[Stored data entries]
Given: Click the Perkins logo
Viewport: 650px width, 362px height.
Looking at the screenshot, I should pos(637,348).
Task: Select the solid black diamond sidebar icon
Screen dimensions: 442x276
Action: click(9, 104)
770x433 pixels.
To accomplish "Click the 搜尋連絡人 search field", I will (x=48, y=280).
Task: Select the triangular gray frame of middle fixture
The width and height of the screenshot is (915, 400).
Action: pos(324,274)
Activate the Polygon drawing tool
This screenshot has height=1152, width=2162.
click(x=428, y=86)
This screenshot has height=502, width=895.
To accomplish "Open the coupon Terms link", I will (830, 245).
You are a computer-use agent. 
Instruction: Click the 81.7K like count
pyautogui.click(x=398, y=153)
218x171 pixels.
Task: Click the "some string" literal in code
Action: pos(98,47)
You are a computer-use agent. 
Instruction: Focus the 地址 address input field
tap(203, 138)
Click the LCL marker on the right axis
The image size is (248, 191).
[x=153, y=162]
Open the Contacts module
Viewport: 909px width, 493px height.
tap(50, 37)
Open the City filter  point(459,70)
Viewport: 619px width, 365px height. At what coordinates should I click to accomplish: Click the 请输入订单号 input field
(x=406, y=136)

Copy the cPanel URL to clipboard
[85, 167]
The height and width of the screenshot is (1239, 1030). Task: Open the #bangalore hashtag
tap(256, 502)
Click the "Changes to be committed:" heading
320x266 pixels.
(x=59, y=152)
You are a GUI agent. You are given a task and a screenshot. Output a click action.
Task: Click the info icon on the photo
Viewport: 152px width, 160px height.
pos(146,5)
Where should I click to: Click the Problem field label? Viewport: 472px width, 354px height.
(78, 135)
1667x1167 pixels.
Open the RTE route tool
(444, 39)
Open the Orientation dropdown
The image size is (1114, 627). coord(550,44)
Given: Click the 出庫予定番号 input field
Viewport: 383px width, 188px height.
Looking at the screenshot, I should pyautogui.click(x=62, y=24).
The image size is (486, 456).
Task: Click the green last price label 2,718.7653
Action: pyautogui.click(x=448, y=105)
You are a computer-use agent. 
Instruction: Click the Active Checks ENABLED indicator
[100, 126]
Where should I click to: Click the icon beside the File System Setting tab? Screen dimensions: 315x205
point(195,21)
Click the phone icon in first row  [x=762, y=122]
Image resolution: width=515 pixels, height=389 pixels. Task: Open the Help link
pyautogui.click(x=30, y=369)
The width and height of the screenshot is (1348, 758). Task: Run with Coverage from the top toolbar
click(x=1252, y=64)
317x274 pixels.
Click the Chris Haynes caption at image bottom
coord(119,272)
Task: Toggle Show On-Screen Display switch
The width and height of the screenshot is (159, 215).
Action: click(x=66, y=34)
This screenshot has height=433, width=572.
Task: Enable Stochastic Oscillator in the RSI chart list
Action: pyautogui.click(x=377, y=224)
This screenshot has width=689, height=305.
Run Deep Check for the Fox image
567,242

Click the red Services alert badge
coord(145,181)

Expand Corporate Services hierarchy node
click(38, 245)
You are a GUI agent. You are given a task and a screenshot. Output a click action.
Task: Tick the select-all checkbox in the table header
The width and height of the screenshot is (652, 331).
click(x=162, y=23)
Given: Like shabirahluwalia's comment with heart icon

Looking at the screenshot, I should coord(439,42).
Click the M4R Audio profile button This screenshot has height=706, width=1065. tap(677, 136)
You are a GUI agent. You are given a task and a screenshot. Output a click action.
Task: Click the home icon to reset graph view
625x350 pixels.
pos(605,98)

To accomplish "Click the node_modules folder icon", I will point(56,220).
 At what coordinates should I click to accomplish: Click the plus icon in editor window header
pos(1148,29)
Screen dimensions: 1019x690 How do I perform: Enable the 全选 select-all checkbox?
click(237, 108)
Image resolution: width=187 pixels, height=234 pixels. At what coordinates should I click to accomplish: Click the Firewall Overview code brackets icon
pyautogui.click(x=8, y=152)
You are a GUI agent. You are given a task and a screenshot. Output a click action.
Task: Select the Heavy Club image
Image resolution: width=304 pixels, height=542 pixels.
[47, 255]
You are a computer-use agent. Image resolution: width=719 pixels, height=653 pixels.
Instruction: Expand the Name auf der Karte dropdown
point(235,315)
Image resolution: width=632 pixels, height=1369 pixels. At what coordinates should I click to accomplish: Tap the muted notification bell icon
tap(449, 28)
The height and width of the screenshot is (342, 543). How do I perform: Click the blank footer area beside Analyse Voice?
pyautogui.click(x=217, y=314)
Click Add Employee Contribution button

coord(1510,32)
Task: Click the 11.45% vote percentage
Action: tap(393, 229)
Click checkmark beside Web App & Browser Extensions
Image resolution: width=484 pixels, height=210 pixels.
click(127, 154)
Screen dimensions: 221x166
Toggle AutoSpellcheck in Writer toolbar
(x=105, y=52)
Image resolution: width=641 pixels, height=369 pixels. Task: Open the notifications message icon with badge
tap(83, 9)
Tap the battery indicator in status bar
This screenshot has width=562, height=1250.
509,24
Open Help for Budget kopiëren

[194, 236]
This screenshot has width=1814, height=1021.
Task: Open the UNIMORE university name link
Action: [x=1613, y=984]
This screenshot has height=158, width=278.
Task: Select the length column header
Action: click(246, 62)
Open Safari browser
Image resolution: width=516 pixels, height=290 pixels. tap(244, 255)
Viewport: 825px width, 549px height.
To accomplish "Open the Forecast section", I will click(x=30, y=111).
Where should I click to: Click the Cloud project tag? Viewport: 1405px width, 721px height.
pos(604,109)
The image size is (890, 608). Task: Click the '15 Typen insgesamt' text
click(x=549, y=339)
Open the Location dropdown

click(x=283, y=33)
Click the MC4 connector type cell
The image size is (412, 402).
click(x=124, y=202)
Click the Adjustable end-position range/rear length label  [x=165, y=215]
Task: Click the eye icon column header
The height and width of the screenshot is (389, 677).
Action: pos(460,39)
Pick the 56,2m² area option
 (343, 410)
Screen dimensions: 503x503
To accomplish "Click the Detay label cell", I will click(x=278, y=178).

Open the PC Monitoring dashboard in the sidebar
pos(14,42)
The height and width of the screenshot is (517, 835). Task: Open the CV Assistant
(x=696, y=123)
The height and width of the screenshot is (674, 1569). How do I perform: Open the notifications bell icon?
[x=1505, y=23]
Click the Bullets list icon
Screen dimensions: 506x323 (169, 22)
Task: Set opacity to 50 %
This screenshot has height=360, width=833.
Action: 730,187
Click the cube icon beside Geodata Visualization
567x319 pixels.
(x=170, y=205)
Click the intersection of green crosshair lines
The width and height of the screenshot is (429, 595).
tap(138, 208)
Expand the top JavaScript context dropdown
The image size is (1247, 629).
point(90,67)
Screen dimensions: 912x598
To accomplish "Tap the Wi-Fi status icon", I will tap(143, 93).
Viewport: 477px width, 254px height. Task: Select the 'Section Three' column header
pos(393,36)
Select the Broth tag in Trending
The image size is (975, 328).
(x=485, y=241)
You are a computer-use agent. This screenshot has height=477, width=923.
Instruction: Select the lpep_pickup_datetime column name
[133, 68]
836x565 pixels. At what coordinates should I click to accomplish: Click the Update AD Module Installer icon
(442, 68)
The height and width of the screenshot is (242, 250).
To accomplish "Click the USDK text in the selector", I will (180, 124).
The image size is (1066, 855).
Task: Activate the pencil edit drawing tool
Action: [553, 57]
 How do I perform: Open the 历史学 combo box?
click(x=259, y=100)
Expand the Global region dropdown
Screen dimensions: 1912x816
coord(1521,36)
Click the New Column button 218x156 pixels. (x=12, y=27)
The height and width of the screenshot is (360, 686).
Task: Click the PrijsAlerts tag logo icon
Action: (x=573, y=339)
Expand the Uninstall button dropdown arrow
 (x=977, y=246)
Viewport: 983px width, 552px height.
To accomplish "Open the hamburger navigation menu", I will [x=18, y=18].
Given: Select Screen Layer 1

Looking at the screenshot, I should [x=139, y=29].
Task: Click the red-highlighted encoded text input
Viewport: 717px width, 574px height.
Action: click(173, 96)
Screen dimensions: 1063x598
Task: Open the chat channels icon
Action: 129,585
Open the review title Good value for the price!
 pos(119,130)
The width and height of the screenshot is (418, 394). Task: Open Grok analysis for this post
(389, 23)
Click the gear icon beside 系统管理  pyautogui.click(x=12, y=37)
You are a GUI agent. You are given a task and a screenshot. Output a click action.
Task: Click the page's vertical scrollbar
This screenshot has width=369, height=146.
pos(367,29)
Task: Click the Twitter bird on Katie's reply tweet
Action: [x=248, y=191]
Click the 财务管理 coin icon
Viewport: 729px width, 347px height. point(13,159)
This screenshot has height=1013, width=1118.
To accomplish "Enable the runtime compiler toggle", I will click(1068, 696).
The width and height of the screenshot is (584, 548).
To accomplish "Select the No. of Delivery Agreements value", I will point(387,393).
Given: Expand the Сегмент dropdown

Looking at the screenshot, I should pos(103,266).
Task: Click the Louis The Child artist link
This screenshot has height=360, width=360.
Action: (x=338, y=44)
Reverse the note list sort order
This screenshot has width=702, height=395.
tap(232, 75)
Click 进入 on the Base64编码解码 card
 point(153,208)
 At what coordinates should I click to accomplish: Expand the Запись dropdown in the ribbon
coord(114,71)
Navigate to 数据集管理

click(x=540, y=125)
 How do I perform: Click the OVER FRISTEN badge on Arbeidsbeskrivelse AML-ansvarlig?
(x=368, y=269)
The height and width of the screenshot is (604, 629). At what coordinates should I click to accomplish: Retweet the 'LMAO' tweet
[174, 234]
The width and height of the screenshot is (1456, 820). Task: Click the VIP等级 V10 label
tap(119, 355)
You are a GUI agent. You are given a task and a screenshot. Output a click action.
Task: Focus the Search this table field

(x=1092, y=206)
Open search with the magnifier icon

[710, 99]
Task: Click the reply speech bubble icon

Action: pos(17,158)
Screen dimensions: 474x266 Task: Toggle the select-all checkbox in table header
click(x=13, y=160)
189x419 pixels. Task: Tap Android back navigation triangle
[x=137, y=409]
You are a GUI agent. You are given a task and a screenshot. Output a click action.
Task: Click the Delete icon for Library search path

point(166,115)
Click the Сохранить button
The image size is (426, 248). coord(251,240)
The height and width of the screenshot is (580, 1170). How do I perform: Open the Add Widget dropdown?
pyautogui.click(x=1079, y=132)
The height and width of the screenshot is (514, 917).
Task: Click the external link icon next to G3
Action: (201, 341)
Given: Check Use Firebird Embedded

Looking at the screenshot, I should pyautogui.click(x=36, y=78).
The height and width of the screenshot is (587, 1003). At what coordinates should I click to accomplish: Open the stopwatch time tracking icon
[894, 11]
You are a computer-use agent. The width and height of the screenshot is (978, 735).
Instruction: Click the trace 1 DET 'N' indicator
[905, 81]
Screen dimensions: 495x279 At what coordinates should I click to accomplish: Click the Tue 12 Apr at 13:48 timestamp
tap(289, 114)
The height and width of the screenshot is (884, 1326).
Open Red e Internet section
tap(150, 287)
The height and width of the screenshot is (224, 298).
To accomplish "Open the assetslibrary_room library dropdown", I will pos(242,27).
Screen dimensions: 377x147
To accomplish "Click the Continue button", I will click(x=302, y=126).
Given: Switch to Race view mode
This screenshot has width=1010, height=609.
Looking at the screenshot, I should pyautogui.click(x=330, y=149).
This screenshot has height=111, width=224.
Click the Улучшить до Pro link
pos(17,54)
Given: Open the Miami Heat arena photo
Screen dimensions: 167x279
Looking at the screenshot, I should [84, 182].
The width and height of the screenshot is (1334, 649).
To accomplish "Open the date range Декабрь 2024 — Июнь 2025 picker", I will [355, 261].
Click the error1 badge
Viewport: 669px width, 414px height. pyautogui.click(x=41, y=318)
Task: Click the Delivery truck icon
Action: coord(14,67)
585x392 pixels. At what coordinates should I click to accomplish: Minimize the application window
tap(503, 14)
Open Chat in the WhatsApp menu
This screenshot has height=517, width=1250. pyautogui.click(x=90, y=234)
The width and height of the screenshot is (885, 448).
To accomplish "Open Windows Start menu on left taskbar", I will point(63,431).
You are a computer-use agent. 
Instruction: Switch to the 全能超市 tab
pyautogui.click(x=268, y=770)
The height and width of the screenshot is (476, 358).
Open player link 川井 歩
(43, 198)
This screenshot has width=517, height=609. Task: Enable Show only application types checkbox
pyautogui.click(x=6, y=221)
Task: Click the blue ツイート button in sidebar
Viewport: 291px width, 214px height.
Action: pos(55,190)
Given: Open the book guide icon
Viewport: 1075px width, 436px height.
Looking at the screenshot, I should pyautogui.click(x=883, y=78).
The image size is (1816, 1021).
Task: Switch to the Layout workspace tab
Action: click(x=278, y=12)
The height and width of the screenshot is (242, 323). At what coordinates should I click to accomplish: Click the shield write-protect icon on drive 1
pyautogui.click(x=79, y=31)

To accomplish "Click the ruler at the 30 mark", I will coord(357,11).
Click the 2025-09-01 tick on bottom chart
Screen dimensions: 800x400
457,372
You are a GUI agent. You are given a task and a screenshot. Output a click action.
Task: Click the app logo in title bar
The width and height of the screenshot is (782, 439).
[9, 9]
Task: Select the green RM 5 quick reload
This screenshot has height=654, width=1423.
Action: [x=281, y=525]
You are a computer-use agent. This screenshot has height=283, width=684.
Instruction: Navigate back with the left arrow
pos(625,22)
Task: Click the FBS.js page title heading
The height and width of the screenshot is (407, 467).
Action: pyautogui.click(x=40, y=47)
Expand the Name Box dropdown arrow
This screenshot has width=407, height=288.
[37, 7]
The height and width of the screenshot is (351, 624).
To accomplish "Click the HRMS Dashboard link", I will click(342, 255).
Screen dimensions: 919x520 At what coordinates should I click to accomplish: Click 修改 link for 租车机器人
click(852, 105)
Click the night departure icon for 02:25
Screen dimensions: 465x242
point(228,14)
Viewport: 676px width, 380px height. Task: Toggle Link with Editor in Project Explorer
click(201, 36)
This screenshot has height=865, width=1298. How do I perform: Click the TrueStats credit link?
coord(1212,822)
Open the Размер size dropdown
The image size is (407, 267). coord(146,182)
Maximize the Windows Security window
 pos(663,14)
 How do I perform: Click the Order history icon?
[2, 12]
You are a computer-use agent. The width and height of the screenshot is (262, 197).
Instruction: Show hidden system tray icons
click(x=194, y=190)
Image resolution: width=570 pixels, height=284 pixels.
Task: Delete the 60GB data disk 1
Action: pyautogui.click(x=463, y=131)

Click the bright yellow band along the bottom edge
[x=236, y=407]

▶ _WHAT THE EXERCISE ASKS_:
Please copy the lines of the listing above without any changes, starting at the line that contains "Expand the Name Box dropdown arrow" and ending after the line that contains "point(228,14)".

▶ _RESPONSE_:
Expand the Name Box dropdown arrow
This screenshot has width=407, height=288.
[37, 7]
The height and width of the screenshot is (351, 624).
To accomplish "Click the HRMS Dashboard link", I will click(342, 255).
Screen dimensions: 919x520 At what coordinates should I click to accomplish: Click 修改 link for 租车机器人
click(852, 105)
Click the night departure icon for 02:25
Screen dimensions: 465x242
point(228,14)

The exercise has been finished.